Published On: 5. Februar 2023 12:00

Auch ein Feinschmecker kann zuweilen zu industriell erzeugtem Naschwerk greifen. Meine kulinarische Leiche im Keller heißt Ferrero. 

Ich bin ein Geschöpf der Generation Yogurette. Fast jeden Tag, wenn ich von der Schule nach Hause lief, versorgte ich mich unterwegs in einem Supermarkt mit einer Tafel Yogurette. Dabei wechselte ich, wie es Süchtige tun, regelmäßig die Verkaufsstelle, um nicht als jemand zu erscheinen, der, frei nach Karl Lagerfeld, die Kontrolle über seinen Körper verloren hat. Manchmal erstand ich sogar zwei Packungen mit, ich glaube es waren damals zehn (heute acht), einzeln verpackten Riegeln. Sie enthielten eine unwiderstehliche „Erdbeer-Creme“, die alles andere enthielt, nur (so gut wie) keine Erdbeeren, dafür aber viel Fett und noch mehr Zucker.
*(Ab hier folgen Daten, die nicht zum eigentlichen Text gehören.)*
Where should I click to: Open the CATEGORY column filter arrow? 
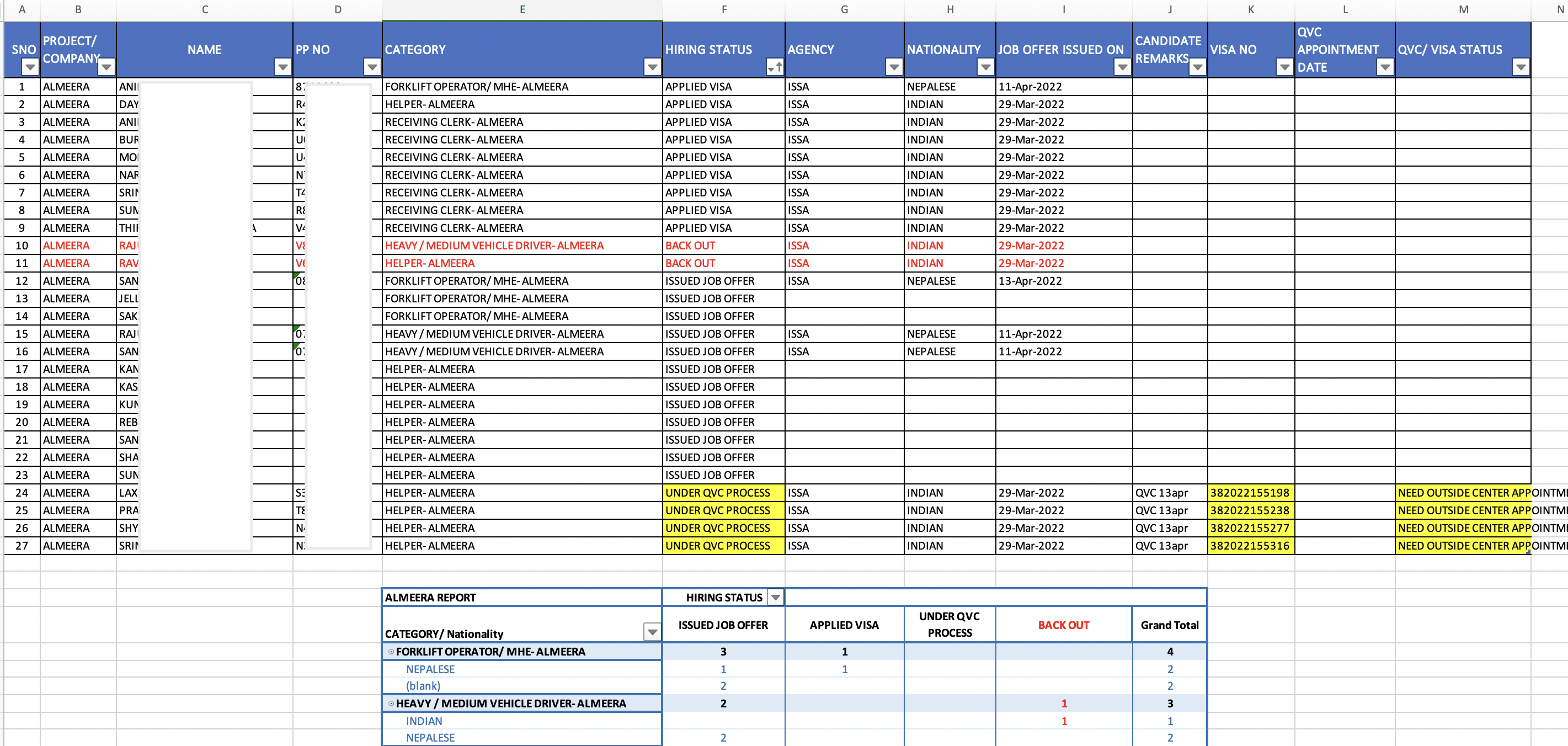652,67
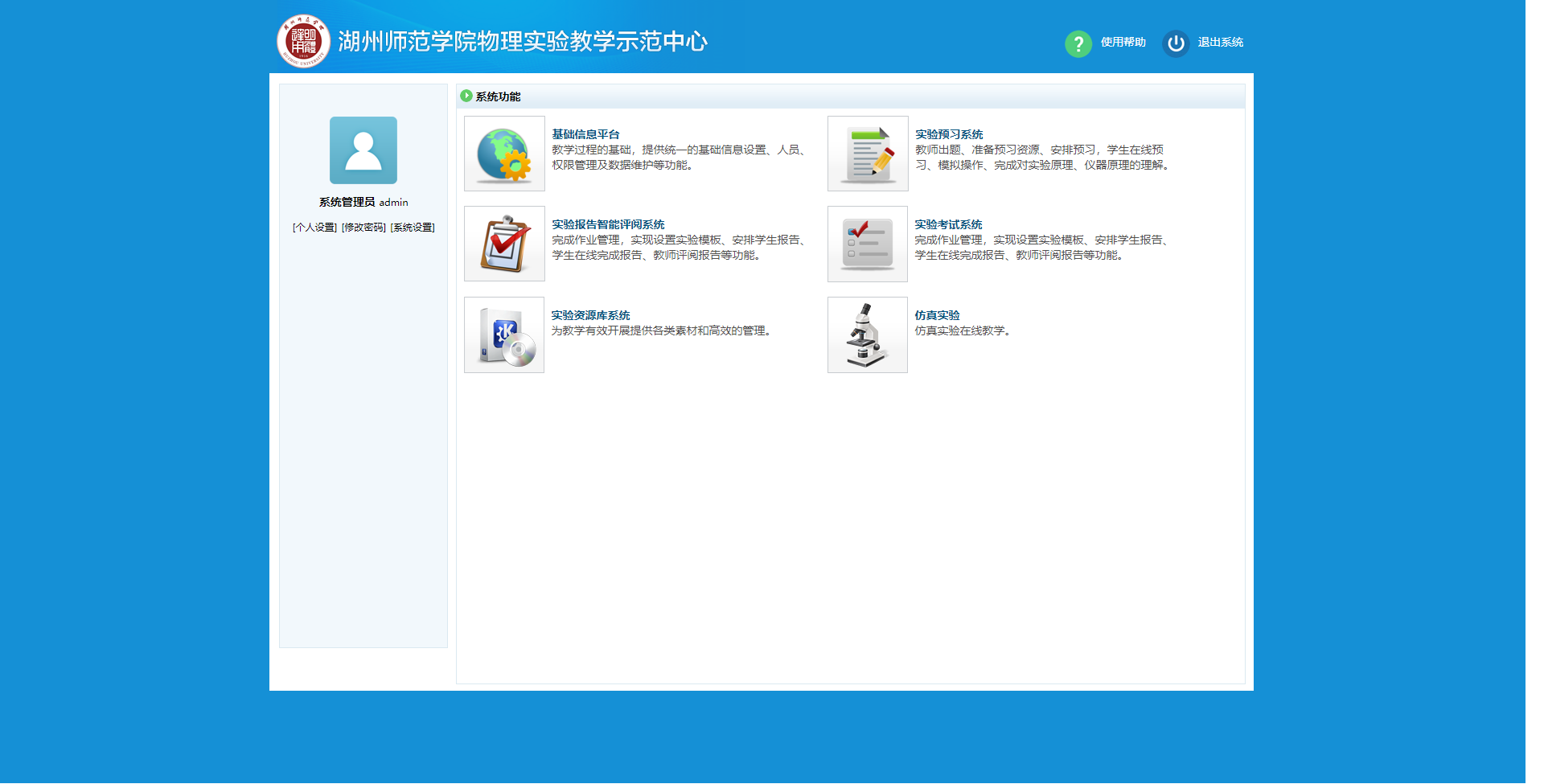Viewport: 1544px width, 784px height.
Task: Open 个人设置 in the sidebar
Action: (x=314, y=228)
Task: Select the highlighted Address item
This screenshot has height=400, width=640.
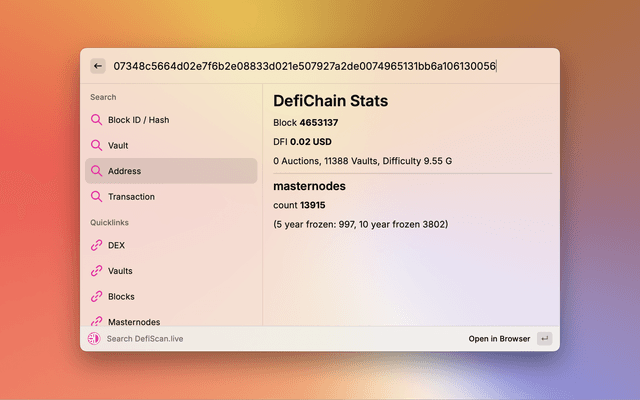Action: 170,171
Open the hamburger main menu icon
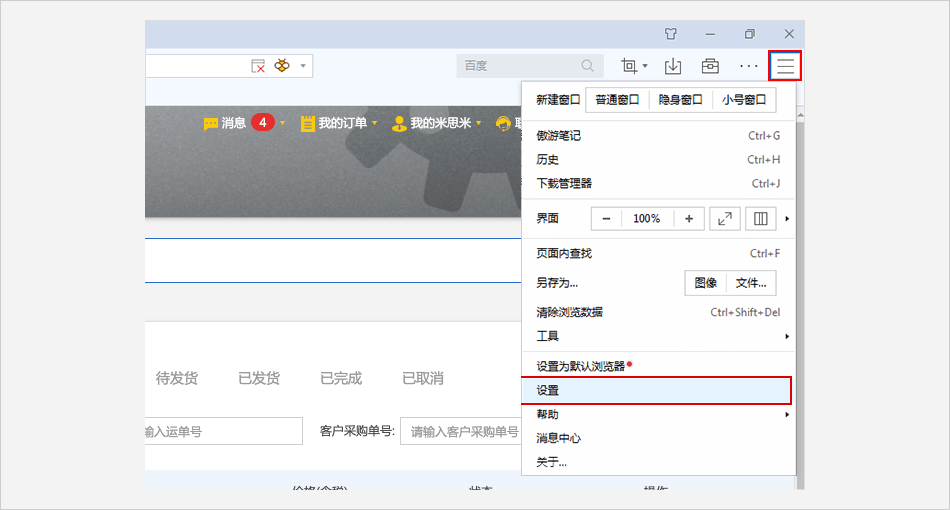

Ein paar Prozente „Magermilchjoghurtpulver“ sollten der Kalorienbombe ein gesundes Image verleihen. Umhüllt war dies alles von billiger Vollmilchschokolade. 

Nach dem Mittagessen legte ich mich auf mein Bett, las „Asterix“ und mümmelte glücklich einen Riegel nach dem anderen. Und zwar auf eine ganz bestimmte Weise. Ich biss nicht ein Stück nach dem anderen ab oder schob mir den Riegel einfach der Länge nach in den Mund, sondern knabberte die glatte Schokoladen-Unterseite des gewölbten Riegels herunter und lutschte dann die Füllung aus dem geöffneten Halbrund. So wie viele Liebhaber der Prinzenrolle, zu denen ich nicht gehöre, von dem Doppelkeks ebenfalls nicht abbeißen, sondern eine runde Keksoberseite mit Zunge und Zähnen rundherum abknabbern oder abheben, um hernach die Schokofüllung abzuschlecken. Da hat jeder seine eigene Technik.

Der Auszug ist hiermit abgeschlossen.